Bookkeeping obligation ENK
A Norwegian sole proprietorship should have a clear overview of purchases and sales invoices. It is highly recommended to keep accounts in an online accounting system. There are some software packages on the market that make this very easy. Even for those who have no experience with bookkeeping.
Tax obligation for an ENK
The income your earn in the ENK is taxed with personal income tax. In practice you will report your total annual income (from the ENK and any other personal income you might have) to the Norwegian tax authorities. Usually, this tax is paid in advance, either at once or in instalments.
If your business is not exempt for VAT, you should submit a VAT tax return 6 times per year (every 2 months).
You can read more about the requirements, advantages and disadvantages of the ENK in our business guide.
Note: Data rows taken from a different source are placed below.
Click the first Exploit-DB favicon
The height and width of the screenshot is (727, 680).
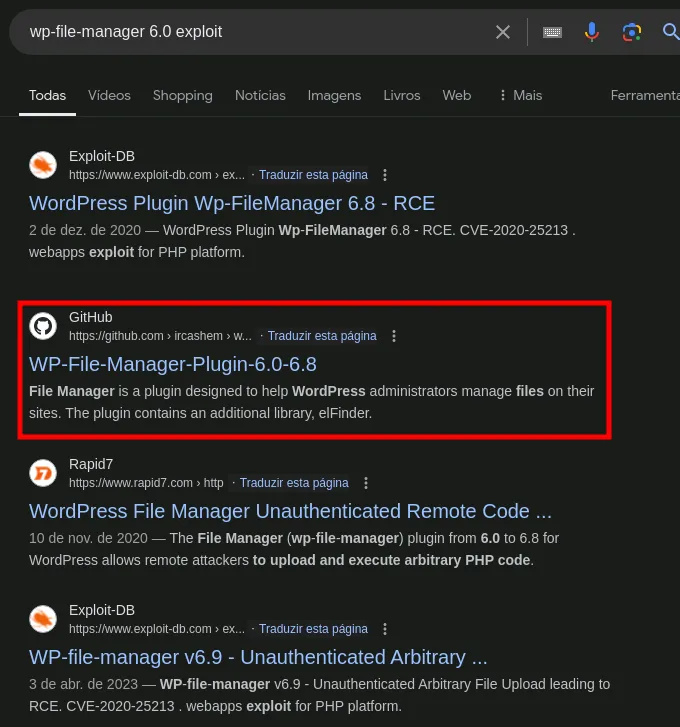(43, 165)
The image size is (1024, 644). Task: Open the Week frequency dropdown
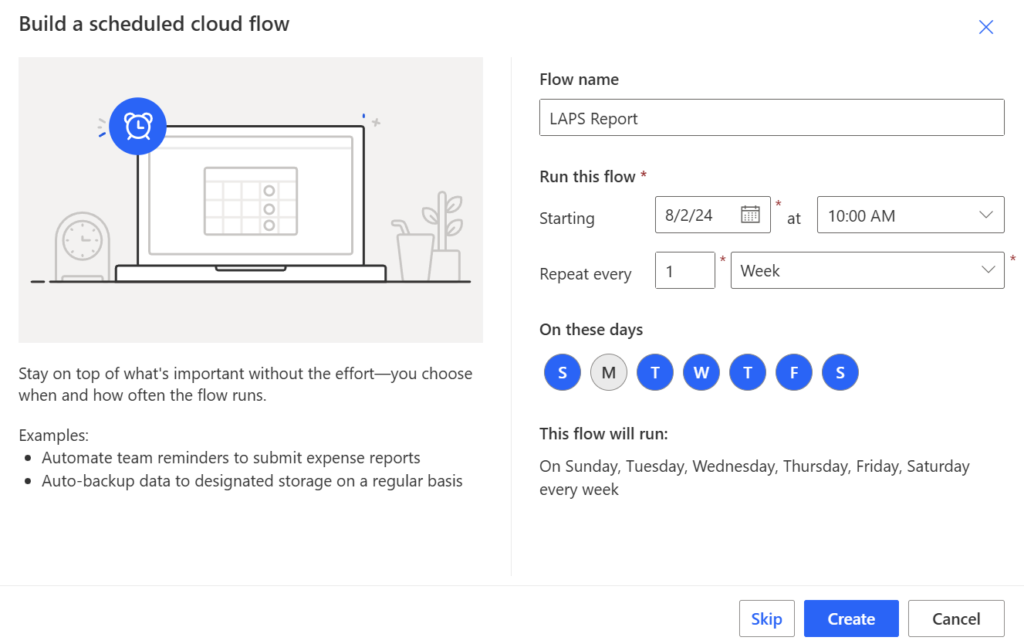(x=867, y=271)
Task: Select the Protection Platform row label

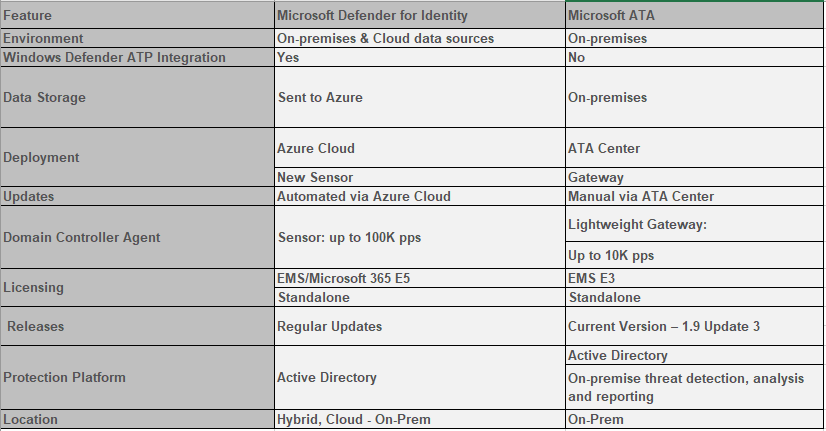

Accounting Software in Norway
Norwegian businesses primarily use Norwegian accounting software. Many of the systems out there are owned by Norwegian software giant Visma. There are also a few smaller ones. We recommend you to use one of these, since they integrate perfectly with the Norwegian accounting rules and systems.
Accounting and Banking
When doing business in Norway, you should keep private and company funds strictly separated. You will set up a bank account during the company formation process. In addition to your payment/current account, you will ask the bank to set up a 'Skattetrekkskonto' or tax deduction account. This account will be used to set aside wage taxes.
When you are just starting up your company you will need to deposit NOK 30.000 (EUR 3.000) in a Norwegian bank account. Note that not all banks offer this process to non-residents of Norway.